Однажды из бесконечных водных далей явились альбатросы. Кружа над кораблем на огромных крыльях, взмывая и опускаясь в потоках воздуха, скользя и планируя, они иногда оказывались так близко к белым барашкам волн, что и сами выглядели клочьями пены; они держались рядом с кораблем несколько дней.

Мальчики никогда прежде не видели птиц таких размеров. Иногда какой-то из альбатросов пролетал совсем рядом с похожим на бочку гнездом, в котором съежились братья; птицы как будто пользовались воздушным потоком, несшим «Серафим», и даже не махали крыльями, а просто плыли в воздухе, и лишь черные кончики перьев слегка трепетали. Дориан восторгался этими существами, чьи крылья в размахе превосходили его руки в три или четыре раза.

Матросы называли этих птиц «глупыми чайками» из-за того, что альбатросы вели себя слишком доверчиво, когда садились на землю.

Дориан выпрашивал у корабельного кока остатки еды и бросал их кружащим птицам.

Альбатросы быстро запомнили его и стали ему доверять, прилетали на свист и крик Дориана. Они плыли в воздухе рядом с ним – так близко, что до них почти можно было дотянуться. Казалось, они совершенно неподвижно зависали в воздухе, изящно ловя угощение.

На третий день, пока Том держал младшего брата за пояс, чтобы тот не свалился вниз, Дориан вытянулся из гнезда насколько мог далеко, держа в руке кусок солонины.

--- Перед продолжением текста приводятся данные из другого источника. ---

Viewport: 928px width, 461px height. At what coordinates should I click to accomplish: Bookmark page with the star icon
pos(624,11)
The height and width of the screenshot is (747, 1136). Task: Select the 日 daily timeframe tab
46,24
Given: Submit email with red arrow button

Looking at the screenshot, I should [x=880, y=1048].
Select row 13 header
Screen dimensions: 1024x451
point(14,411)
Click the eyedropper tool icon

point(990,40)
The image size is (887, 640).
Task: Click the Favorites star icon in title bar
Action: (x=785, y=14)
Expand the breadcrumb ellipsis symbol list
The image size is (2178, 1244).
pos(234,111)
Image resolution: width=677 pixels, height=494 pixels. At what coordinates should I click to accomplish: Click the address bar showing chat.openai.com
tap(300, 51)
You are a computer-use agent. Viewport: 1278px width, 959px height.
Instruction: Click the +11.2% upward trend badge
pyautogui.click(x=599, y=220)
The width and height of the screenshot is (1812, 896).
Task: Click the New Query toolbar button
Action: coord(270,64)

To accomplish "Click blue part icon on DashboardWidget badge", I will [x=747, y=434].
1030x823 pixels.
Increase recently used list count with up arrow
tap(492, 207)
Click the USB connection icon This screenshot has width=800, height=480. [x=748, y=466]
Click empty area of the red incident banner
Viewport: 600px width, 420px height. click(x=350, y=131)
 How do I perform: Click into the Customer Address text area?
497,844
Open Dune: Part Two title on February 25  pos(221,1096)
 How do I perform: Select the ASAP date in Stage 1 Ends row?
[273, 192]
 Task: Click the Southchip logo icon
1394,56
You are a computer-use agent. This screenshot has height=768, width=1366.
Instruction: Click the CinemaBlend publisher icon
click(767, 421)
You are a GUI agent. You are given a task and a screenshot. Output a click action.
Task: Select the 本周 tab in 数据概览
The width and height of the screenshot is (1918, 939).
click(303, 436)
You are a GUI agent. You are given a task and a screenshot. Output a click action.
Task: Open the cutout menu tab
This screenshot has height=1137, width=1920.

Одна из глупых чаек окинула его умным взглядом древнего существа, спикировала на раскинутых крыльях – и схватила угощение прямо из руки, деликатно сжав кусок пугающим изогнутым клювом, который легко мог откусить один из пальцев мальчика.

Дориан присвистнул и победоносно захлопал в ладоши, а три девочки Битти, наблюдавшие за его игрой с птицами, завизжали от восторга. Когда в конце вахты Дориан спустился на палубу, Кэролайн поцеловала его в лоб на глазах офицеров и свободных от вахты матросов.

– Девчонки такие мягкие! – сообщил Дориан Тому, когда они остались одни на оружейной палубе, и изобразил тошноту.

В следующие дни альбатрос, взявший из рук Дориана угощение, стал еще более ручным и больше доверял ему.

– Как ты думаешь, Том, он меня любит? Мне бы хотелось забрать его с собой, как своего питомца!

Но на восьмое утро, когда мальчики поднялись на мачту, птица исчезла. Хотя Дориан весь день свистел, призывая его, альбатрос исчез, и на закате ребенок горько заплакал.

– Какой ты еще малыш! – сказал Том и обнимал братишку, пока тот не перестал шмыгать носом.


Наутро после исчезновения альбатроса Том занял свое обычное место напротив переборки в каюте мастера Уэлша. Когда пришли три девочки, опоздав, как обычно, на дневной урок, Том отчаянно сопротивлялся желанию посмотреть на Кэролайн. Он все еще горел негодованием из-за того, как она с ним обошлась. Сара Битти, по-прежнему боготворившая его и постоянно делавшая ему маленькие подарки, на этот раз соорудила для него бумажную розу в качестве книжной закладки и преподнесла ее у всех на глазах. Том вспыхнул от унижения и неловко пробормотал несвязную благодарность, а Дориан за спиной Сары изобразил, как качает на руках младенца. Том пнул его в ногу и потянулся за своими книгами и грифельной доской, лежавшими в ящике под скамьей.

Посмотрев на свою доску, он увидел, что кто-то стер с нее алгебраическое уравнение, над которым он бился накануне. Он уже хотел обвинить в преступлении Дориана, когда вдруг сообразил, что в нижней части доски изящным почерком написано: «Сегодня в то же время».

Том уставился на надпись.

Он сразу узнал эту руку.

Дориан и младшие девочки все еще писали неровными детскими каракулями, а почерк Гая был флегматическим, лишенным каких-либо украшательств.